Epigenetic modification of DNA, mostly methylation, is the way which ensures lineage specity in mammalian organization and propagation of cell types. It is inherited while cells multiply.

In Nature this week (doi:10.1038/nature13648) Reik and Kelsey describe two article (Guo, H. et al. Nature 511, 606610 (2014) and Smith, Z. D. et al. Nature 511, 611615 (2014)) where the methylation patterns in egg, sperm, fertilized eggs and blastocysts are analyzed. As has been found in mice before, blastocysts lose most of their methylation. Later in development the DNA gets remethylated again. This has been suggested but formal proof was lacking. The imprinting – methylated gene regions due to maternal or paternal origin – is not as much removed for maternal genes, but for paternal ones.

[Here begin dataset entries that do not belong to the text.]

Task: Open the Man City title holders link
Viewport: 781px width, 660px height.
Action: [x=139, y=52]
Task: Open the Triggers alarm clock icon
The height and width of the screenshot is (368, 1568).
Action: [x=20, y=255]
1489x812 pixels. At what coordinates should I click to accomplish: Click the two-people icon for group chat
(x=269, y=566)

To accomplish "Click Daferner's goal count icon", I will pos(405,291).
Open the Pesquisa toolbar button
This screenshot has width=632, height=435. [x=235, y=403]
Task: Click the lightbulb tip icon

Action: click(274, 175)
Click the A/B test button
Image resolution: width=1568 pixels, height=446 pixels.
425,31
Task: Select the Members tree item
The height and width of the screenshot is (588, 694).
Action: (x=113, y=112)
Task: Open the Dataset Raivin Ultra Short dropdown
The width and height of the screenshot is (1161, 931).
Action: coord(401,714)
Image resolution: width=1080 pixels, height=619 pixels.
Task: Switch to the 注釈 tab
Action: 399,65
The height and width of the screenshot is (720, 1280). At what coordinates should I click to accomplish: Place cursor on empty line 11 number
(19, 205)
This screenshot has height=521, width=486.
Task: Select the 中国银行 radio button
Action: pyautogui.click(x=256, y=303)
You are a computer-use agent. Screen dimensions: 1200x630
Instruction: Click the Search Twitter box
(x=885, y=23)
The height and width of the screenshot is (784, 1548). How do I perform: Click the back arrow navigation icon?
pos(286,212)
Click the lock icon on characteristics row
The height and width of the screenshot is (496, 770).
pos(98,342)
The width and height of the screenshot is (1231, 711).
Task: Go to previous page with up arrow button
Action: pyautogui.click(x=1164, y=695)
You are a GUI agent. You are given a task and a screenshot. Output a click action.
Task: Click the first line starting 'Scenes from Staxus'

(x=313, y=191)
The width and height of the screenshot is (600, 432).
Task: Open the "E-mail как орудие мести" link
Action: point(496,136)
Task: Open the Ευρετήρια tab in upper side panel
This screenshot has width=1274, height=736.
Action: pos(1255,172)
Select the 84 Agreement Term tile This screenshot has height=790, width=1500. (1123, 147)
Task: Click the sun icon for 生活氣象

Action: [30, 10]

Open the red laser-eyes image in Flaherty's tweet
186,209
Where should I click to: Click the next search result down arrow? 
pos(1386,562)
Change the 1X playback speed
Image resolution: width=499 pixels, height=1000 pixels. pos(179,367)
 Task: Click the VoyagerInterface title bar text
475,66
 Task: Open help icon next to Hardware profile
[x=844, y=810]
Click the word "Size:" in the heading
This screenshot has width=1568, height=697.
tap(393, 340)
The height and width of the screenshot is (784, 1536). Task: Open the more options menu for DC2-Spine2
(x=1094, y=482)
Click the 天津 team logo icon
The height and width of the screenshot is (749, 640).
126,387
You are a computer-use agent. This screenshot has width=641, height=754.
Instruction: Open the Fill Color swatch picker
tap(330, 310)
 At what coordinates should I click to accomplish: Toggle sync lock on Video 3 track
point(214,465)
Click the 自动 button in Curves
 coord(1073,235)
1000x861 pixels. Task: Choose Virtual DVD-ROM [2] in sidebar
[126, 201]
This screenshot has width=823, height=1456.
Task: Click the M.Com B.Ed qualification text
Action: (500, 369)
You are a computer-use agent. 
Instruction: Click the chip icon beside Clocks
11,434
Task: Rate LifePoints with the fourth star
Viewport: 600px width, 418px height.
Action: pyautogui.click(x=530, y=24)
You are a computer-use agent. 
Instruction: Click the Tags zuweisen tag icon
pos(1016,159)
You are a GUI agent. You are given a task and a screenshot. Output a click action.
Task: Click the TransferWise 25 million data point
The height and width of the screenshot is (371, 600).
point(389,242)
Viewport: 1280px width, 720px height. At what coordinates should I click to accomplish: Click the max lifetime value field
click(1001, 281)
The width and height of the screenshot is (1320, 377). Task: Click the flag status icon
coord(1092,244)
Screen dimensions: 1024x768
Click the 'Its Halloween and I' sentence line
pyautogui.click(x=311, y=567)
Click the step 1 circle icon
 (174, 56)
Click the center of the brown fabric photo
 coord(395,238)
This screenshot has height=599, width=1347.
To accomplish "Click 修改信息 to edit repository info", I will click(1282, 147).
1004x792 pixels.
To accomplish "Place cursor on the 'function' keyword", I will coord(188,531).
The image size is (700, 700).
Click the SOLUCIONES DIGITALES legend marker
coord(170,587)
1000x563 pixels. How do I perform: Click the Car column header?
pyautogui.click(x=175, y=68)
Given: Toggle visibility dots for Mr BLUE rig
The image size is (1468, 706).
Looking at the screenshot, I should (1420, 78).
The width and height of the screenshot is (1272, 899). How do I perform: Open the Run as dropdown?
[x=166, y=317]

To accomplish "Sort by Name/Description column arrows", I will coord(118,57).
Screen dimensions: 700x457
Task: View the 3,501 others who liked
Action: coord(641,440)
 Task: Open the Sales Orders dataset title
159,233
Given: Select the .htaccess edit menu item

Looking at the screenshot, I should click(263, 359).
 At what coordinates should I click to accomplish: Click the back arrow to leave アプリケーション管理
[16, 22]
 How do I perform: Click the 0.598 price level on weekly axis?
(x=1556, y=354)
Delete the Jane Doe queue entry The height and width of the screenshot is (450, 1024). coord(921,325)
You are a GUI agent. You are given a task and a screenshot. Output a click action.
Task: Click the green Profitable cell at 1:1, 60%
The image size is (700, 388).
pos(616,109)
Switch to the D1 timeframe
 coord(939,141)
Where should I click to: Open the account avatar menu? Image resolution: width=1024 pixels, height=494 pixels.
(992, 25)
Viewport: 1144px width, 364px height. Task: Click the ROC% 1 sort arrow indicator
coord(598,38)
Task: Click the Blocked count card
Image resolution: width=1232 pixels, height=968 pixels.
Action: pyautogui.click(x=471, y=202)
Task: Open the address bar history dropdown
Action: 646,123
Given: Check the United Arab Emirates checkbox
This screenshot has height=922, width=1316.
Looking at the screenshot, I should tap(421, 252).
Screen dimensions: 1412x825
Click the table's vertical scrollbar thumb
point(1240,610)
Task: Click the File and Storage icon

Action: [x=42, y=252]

Whether these papers will improve human stem cell research is to be seen.

When Africans met Neanderthals some 50000 years ago: war and rape

There is an very interesting paper in Nature (doi:10.1038/nature12961) about the Neanderthal genom part in modern men. It shows an a chromosome by chromosome demonstration how much of the Neanderthal ancestry is found in the autosomes and in the sex chromosome: about 1 % in autosome and considerable less in sex chromomes. In the Y-chromosome it is barely found.

When the two populations first encounterd some 50000 years ago (as a paper form PLOS suggested: DOI: 10.1371/journal.pgen.1002947) we can envisage how this was done:  there was war and the Neanderthal female were raped after the man were killed. Whether this was a singular event or repeatingly done in the clash of general war betweem the two species is not documented, but when the progeny e.g. was selected for the “African” phenotyp then the Neatherthal would be not maintained in the Y chromosome.

Very suggestive! And much has not changed till modern times

The early history of man

A review in Science (DOI: 10.1126/science.1236828) deals with the human evolution 3 to 1.5 x 106 years ago. The aridity in Africa is supposed to drive expansion to other continents. Several parallel  lineages were present. You may find this review  at the local university or in an (English) bookshop.

Tibetans are different!

A paper in Nature (Altitude adaptation in Tibetans caused by introgression of Denisovan-like DNA Emilia Huerta-Sánchez, Xin Jin, Asan et al.) says that DNA in Tibetans to adapt to the altitude can be attributed to an extinguished hominid precursor, the Denisovan: (cited from Nature)

Admixture with other hominin species helped humans to adapt to high-altitude environments; the EPAS1 gene in Tibetan individuals has an unusual haplotype structure that probably resulted from introgression of DNA from Denisovan or Denisovan-related individuals into humans, and this haplotype is only found in Denisovans and Tibetans, and at low frequency among Han Chinese.